We also note that Stanley's B.'s use of the phrase "facially 'adequate'" did not modify the statutory standard contained in AS 47.10.080(o) or AS 47.10.088 (and AS 47.10.011(2)). The phrase simply described the evidence in Stanley B. Stanley's placement proposals were not only inadequate, they were facially inadequate.
Nor do we need to decide that question here. Assuming that the department has such a duty, we conclude that it made reasonable efforts to consider Dolores as a placement choice. Once the department learned of Dolores's criminal record and determined that Zeke and Clint would be separated if Zeke was placed with Dolores, it was not unreasonable for the department to refrain from further consideration of Dolores as a potential placement.
See Part III.C.
E. Randy's Due Process Argument Lacks Merit.
Randy argues that his due process rights were violated because the department failed to notify him that it had decided not to continue considering Dolores as a potential placement for Zeke. He asserts that "[t]his denied any meaningful opportunity to seek court review of the placement decision before the termination trial." But Randy and Dolores were not prevented from appealing the department's prolonged failure to grant his placement request. That denial was appealable.
See AS 47.14.100(e)(1) (providing that rejection of relative placement request "may be appealed to the superior court to hear the matter de novo").
Randy also claims that the alleged failure to notify meant that "he was never in a position to provide an alternative [placement proposal]." We assume that if the department determines that a parent's placement proposal is not adequate, it must communicate that determination to the parent to give the parent an opportunity to make another proposal. But any failure to notify here was harmless absent a showing of prejudice. Randy does not argue on appeal that he would have made an alternative proposal had he been notified of Dolores's rejection. Nor does he point to any location in the record where he asserted that he would have proposed a different placement. We therefore conclude that Dolores was the only placement proposal Randy considered and that any failure by the department to notify him of her rejection was harmless.
See, e.g., ConocoPhillips Alaska, Inc. v. State, Dep't of Natural Res., 109 P.3d 914, 924 (Alaska 2005) (holding that procedural error was harmless because plaintiffs "made no specific offer of proof to establish potential prejudice below and have failed to identify any substantial prejudice in their current briefing").
F. Alaska Statute 47.14.100(e)'s Relative Placement Preference Does Not Directly Apply to the Termination Decision.
Randy apparently argues that the department should have placed the boys with Dolores in accordance with the relative placement preference contained in AS 47.14.100(e).
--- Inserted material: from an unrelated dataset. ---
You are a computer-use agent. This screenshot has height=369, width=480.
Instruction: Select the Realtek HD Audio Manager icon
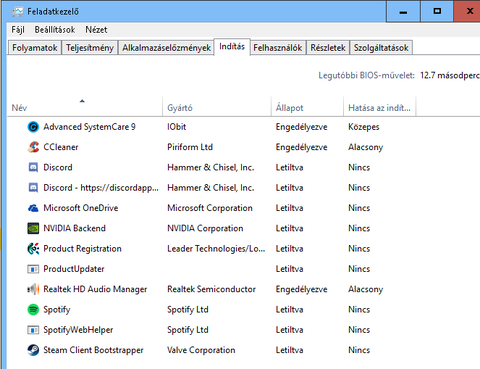(33, 289)
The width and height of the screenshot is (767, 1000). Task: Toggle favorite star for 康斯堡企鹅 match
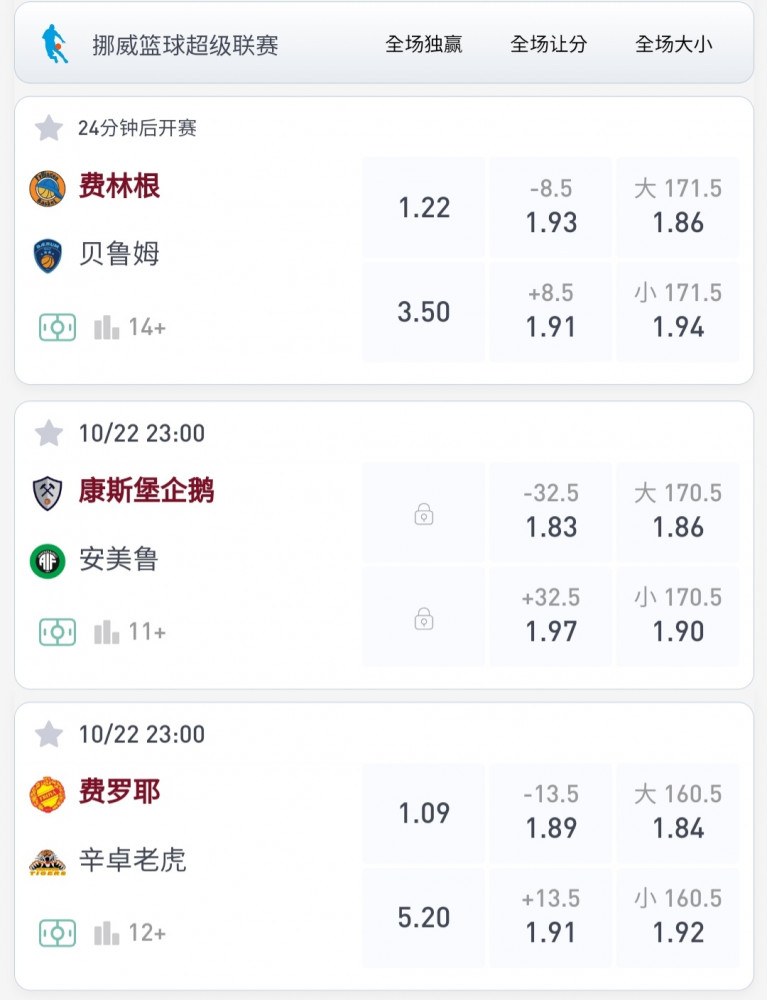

But the department's placement decision of the children is not directly before us. The ultimate issue here is whether the superior court erred in finding at the termination stage that Randy's proposal to place Zeke with Dolores was not an "adequate" provision or arrangement. Earlier placement decisions do not control the superior court's decision at the termination stage. Alaska Statute 47.14.100(e) does not apply here.
See supra note 10.
See Martin N. v. State, Dep't of Health Soc. Servs., DFYS, 79 P.3d 50, 57 (Alaska 2003) ("The existence of relatives with whom [the child] might have been placed, a factor affecting DFYS foster placements under Title 47.14 of the Alaska Statutes, is unrelated to whether [the parent's] parental rights should have been terminated, a decision governed by AS 47.10.").
IV. CONCLUSION
For these reasons, we AFFIRM the order terminating Randy's parental rights.